- _Short problem_:
Reproduce all the items below with every occurrence of "Search" changed to "Find" and nothing else altered, and omit the pictures from your version.

- _Records for this exercise_:
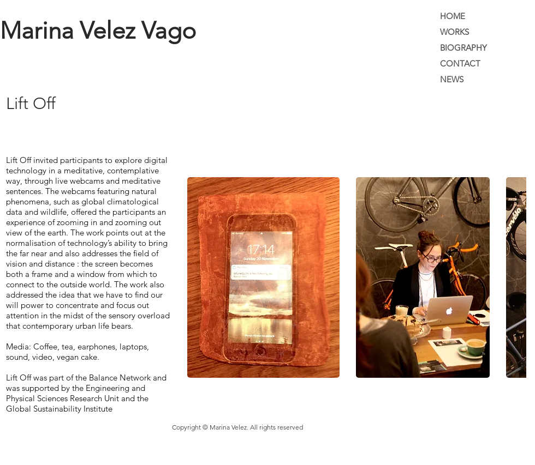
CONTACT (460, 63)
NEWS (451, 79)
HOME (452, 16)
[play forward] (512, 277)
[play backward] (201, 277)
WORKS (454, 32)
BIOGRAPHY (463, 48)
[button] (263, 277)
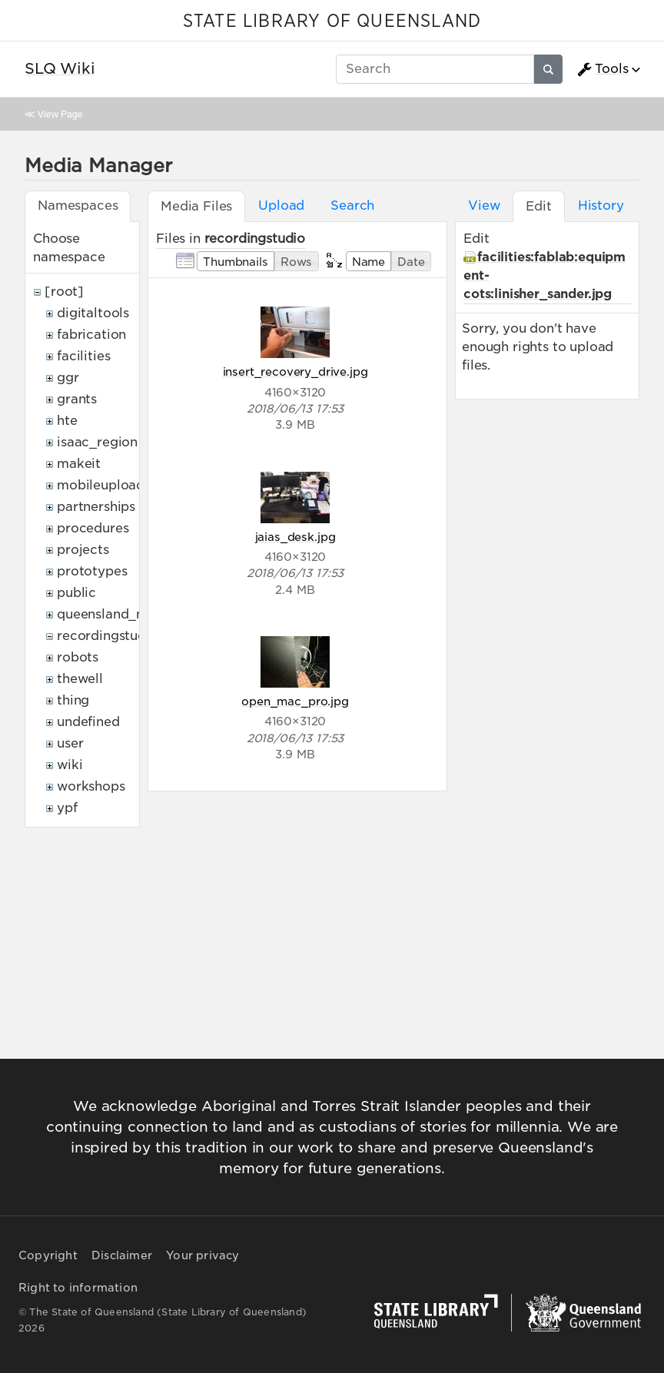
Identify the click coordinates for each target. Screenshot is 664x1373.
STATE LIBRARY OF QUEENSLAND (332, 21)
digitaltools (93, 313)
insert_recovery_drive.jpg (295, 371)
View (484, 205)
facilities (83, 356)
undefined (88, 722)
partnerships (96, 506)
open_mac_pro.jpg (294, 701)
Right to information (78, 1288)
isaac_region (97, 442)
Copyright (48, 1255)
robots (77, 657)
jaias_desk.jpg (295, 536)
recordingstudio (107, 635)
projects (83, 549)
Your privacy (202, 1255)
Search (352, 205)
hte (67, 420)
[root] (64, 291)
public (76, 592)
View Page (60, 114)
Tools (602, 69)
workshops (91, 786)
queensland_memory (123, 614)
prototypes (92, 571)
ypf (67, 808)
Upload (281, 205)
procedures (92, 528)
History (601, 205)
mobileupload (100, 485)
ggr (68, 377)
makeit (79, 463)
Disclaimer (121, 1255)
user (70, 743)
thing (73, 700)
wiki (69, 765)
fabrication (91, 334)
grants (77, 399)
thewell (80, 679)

- _The completed task_:
CONTACT (460, 63)
NEWS (451, 79)
HOME (452, 16)
[play forward] (512, 277)
[play backward] (201, 277)
WORKS (454, 32)
BIOGRAPHY (463, 48)
[button] (263, 277)
Identify the click coordinates for each target. Screenshot is 664x1373.
STATE LIBRARY OF QUEENSLAND (332, 21)
digitaltools (93, 313)
insert_recovery_drive.jpg (295, 371)
View (484, 205)
facilities (83, 356)
undefined (88, 722)
partnerships (96, 506)
open_mac_pro.jpg (294, 701)
Right to information (78, 1288)
isaac_region (97, 442)
Copyright (48, 1255)
robots (77, 657)
jaias_desk.jpg (295, 536)
recordingstudio (107, 635)
projects (83, 549)
Your privacy (202, 1255)
Find (352, 205)
hte (67, 420)
[root] (64, 291)
public (76, 592)
View Page (60, 114)
Tools (602, 69)
workshops (91, 786)
queensland_memory (123, 614)
prototypes (92, 571)
ypf (67, 808)
Upload (281, 205)
procedures (92, 528)
History (601, 205)
mobileupload (100, 485)
ggr (68, 377)
makeit (79, 463)
Disclaimer (121, 1255)
user (70, 743)
thing (73, 700)
wiki (69, 765)
fabrication (91, 334)
grants (77, 399)
thewell (80, 679)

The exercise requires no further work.